貫禄のある剥がれ方をしてくれないのが難点です・・・。
そして69年以降はロゴも金字から黒字へ、JAZZ BASSの文字も大きくなります。
こちらは75年製(髙橋和希君所有のジャズベース)
より広告的な役割を果たすように作用していることがわかります。
CBSによってfenderはそのブランドネームを押し出し、より商業的な楽器製造を行うようになった、と
商売としては正しい在り方だと思いますが、65年を転換期としてfenderへの見方を変える方もいらっしゃるかと思われます。
かのjaco pastoriusも65年以降のfenderジャズベースには良い印象は抱いていないようでした。
さて、ボディ材にはアルダーの他にも使われていた木材があると前述しました。
次に大きな変化を遂げるのが70年代に入ってからです。
新たなスタンダード誕生
あるベーシストによって、このモデルも有名ですね。
次世代のベーシスト、NYサウンドの始祖とも言えるMarcus Millerです。
彼の愛用しているジャズベースは77年製のものなのですが、
輪郭のハッキリとしたトーン、力強くもメロディアスなスラップ奏法、そして凄まじいグルーヴ。
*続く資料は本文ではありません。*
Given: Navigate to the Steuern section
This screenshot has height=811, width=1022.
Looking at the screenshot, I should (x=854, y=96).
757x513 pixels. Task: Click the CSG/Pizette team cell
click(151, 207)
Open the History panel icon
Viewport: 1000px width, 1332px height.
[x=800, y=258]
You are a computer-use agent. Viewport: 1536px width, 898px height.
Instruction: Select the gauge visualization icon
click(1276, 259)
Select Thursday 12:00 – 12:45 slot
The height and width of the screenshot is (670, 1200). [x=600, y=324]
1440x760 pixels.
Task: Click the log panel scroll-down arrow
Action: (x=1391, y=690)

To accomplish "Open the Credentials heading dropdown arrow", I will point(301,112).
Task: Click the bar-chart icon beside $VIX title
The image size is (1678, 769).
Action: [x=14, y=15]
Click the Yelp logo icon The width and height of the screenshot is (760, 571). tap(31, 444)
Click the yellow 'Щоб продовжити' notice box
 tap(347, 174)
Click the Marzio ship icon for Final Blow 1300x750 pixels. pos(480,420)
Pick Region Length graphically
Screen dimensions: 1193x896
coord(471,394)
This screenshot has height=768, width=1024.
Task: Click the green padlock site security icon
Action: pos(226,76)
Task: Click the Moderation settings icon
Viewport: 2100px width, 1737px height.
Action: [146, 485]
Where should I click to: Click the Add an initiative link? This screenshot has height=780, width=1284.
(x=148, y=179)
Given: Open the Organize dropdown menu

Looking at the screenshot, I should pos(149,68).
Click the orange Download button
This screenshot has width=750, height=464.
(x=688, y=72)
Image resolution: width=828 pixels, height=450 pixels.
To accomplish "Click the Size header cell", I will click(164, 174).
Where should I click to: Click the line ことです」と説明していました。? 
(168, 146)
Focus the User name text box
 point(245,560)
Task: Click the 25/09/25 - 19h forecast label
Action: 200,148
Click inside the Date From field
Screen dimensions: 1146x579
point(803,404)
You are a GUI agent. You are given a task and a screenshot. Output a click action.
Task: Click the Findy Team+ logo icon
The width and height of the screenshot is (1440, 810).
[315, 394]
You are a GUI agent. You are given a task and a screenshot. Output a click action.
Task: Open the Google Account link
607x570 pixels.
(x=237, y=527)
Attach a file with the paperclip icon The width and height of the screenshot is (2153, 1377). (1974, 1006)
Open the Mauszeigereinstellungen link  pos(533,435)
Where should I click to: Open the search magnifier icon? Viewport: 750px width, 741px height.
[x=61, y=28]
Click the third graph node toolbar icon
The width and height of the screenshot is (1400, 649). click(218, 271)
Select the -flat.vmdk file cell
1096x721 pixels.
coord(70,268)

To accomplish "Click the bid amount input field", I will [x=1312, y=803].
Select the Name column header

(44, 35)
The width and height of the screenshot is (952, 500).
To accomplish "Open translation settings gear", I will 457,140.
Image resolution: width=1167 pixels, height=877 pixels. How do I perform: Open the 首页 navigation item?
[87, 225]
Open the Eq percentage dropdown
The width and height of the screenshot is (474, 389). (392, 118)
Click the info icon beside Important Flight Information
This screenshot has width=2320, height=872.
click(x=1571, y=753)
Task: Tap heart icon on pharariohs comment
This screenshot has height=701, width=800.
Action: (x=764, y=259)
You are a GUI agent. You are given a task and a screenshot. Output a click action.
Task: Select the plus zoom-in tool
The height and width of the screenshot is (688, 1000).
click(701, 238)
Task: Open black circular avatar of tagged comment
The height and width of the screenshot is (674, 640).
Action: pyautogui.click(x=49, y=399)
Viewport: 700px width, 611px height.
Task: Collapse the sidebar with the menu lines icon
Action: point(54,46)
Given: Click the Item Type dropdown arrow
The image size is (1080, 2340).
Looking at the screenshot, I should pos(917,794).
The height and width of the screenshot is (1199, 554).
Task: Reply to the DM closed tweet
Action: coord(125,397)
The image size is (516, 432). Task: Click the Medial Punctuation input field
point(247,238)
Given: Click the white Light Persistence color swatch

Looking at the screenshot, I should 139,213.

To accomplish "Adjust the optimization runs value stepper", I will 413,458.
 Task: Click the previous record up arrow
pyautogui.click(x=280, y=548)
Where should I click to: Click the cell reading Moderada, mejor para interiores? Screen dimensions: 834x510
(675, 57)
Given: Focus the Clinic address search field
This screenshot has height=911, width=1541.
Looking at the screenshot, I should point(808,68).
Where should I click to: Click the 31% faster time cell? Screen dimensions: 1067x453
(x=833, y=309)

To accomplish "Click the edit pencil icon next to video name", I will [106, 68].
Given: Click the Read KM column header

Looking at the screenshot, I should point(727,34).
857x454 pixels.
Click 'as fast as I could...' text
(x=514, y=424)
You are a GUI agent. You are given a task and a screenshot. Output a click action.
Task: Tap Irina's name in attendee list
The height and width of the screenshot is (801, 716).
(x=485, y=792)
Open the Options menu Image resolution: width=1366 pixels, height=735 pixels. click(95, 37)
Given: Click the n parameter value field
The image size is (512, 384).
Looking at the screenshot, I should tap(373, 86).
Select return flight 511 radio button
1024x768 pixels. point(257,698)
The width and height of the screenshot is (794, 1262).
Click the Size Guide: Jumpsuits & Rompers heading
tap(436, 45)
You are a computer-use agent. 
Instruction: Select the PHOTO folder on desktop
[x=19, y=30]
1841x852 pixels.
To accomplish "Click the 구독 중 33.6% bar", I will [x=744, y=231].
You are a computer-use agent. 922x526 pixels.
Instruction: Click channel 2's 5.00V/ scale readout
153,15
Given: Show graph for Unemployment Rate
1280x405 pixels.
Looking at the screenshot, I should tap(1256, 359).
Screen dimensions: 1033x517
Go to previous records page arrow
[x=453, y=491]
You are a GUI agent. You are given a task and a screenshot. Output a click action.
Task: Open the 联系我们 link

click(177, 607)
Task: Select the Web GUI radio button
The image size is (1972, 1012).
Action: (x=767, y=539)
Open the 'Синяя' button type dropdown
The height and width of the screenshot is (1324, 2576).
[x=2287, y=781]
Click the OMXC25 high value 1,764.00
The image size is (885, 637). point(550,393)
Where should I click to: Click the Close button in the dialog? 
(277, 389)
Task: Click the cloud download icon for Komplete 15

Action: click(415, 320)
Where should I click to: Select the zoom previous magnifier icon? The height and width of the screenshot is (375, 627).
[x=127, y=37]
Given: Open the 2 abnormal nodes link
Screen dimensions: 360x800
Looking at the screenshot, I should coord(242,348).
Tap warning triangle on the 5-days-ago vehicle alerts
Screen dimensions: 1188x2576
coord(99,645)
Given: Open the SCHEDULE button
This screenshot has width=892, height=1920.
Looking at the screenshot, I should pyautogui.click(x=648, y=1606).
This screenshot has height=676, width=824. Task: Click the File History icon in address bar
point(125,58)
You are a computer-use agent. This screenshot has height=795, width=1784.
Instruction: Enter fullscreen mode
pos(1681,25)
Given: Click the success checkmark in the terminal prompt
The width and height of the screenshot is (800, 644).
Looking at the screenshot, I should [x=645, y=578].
Marcusは初めてJacoを聴いたその日からあまりにも衝撃的でプレイヤーからしばらくJacoのレコードを下ろせなかったそうです。
彼もまたJacoの意志を継いだベーシストなのです。
しかし、プレイスタイルや音色からJacoを感じる事はほとんどありません。それは使用ベースからも伺えます。
Marcusのジャズベースはピックガードの形が印象的ですね。
fenderのジャズベースでありながら、当時はまだリペアショップであったsadowskyの代表、Roger SadowskyによってbartoliniのTCTが内蔵されています。そのサウンドはまさに都会的。
ただ、現在のfenderで販売されている75年モデル(またはそれも模したコピーモデル)のジャズベースが本来持っている音質も、近いものでもあります。
重いアッシュボディに3点留めのネックジョイント、1ピースメイプルネック指板の持つ芯のある低音はこのモデルならではでしょう。
それまでのアルダーボディ、ローズウッド指板のジャズベースに見られるような甘い中音域とは正反対に位置します。
俗に言う、ドンシャリサウンドというやつです。
これは中音域をカットして、低音と高音を強調した時の音を擬音で表現した呼び方なのですが、グラフィックイコライザーなんかだとV字型を描いたセッティングになります。
太い低音に、きらびやかな高音、バンドサウンドでも抜けてくる音で、お好きな方も多いと思います。
特にスラップの時なんかは派手に鳴り響いてくれるので、弦を張り替えた時などはついつい時間を忘れて叩いてしまいますよね。
彼も現代でのベースのサウンドに大きな影響を及ぼした重要なベーシストの1人です。
勿論、挨拶替わりのスラップが代名詞のようなものですが、指びきも極上です。
そしてフレットレス(アルバム「Free」収録の「When i fall in love」や「tales」収録「True Geminis」でもその素晴らしいプレイが聞けます。WRのような曲。)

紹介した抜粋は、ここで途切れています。